* **Extracted information**
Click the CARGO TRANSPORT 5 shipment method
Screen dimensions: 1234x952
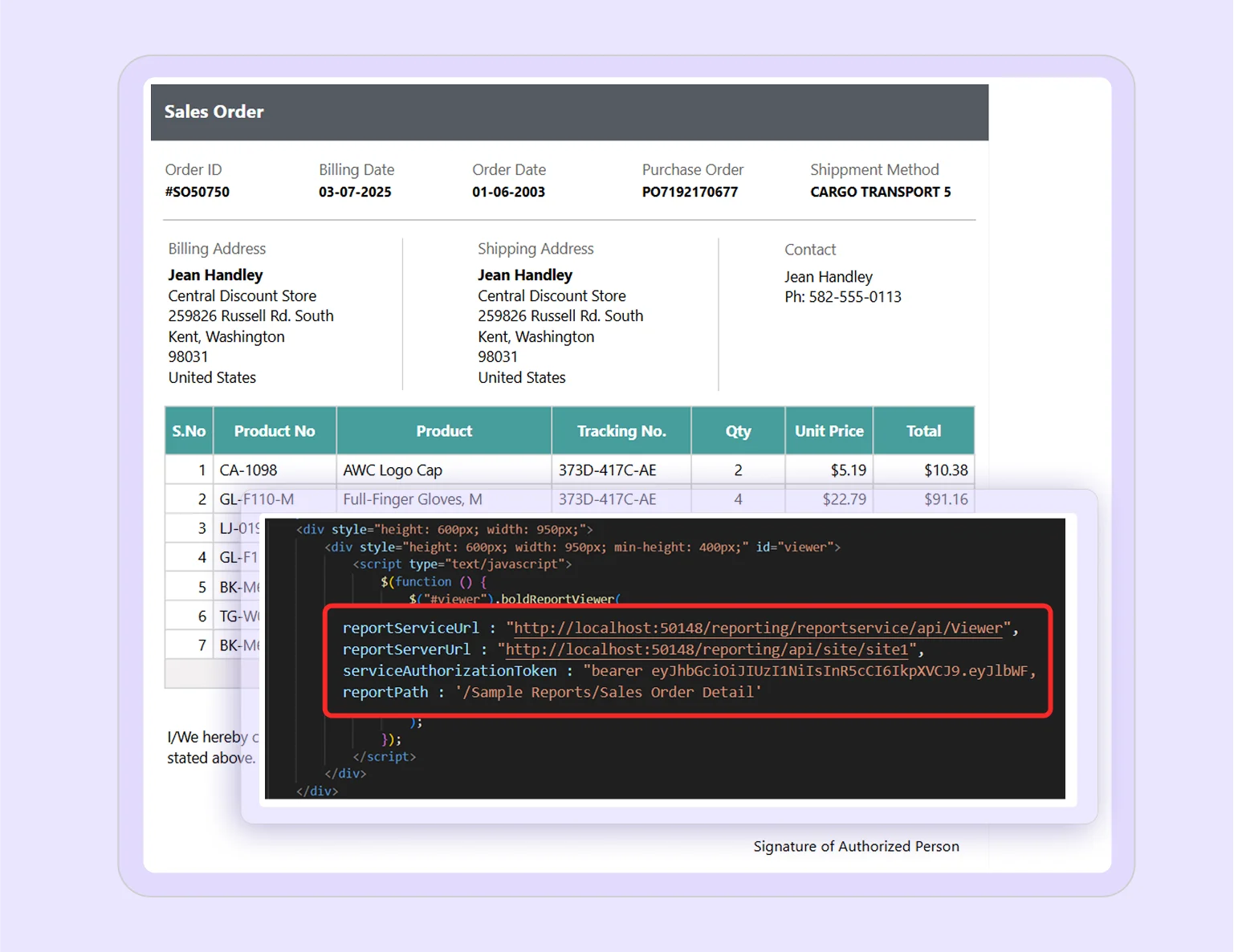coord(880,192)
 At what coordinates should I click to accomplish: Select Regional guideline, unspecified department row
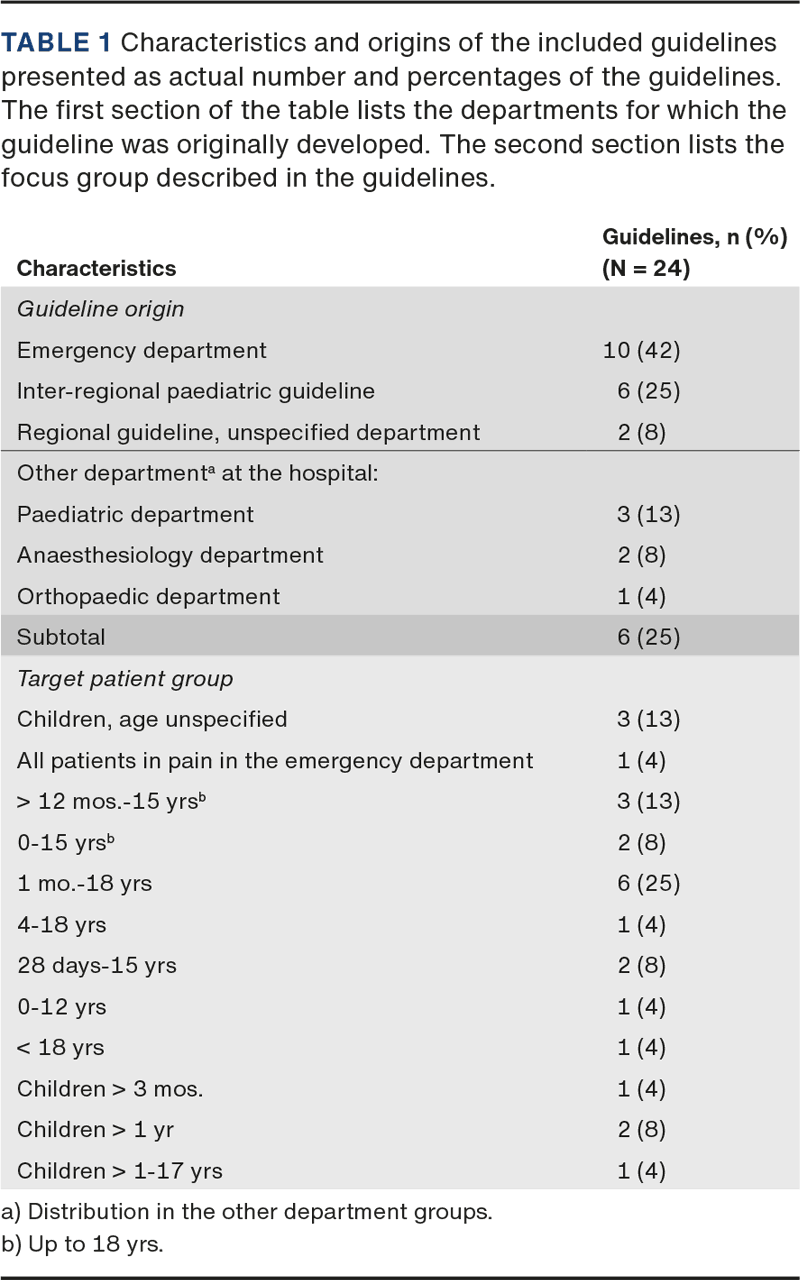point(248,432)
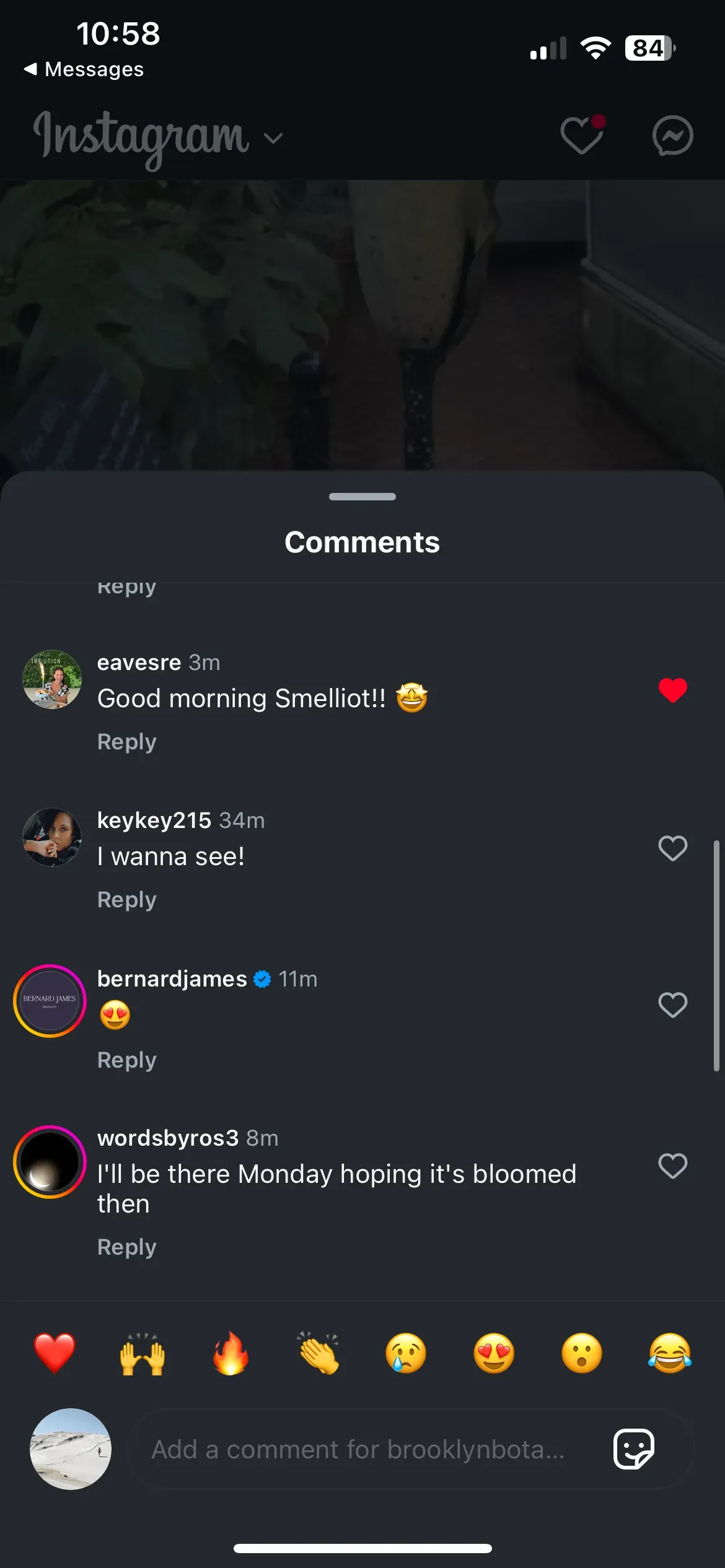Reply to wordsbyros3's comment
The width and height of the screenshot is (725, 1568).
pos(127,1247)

* **Your assignment**
Retype the records above exactly, and keep any picture out of what you write.

* **Result below**
Click the CARGO TRANSPORT 5 shipment method
Screen dimensions: 1234x952
coord(880,192)
 At what coordinates should I click to accomplish: Select Regional guideline, unspecified department row
point(248,432)
Reply to wordsbyros3's comment
The width and height of the screenshot is (725, 1568).
pos(127,1247)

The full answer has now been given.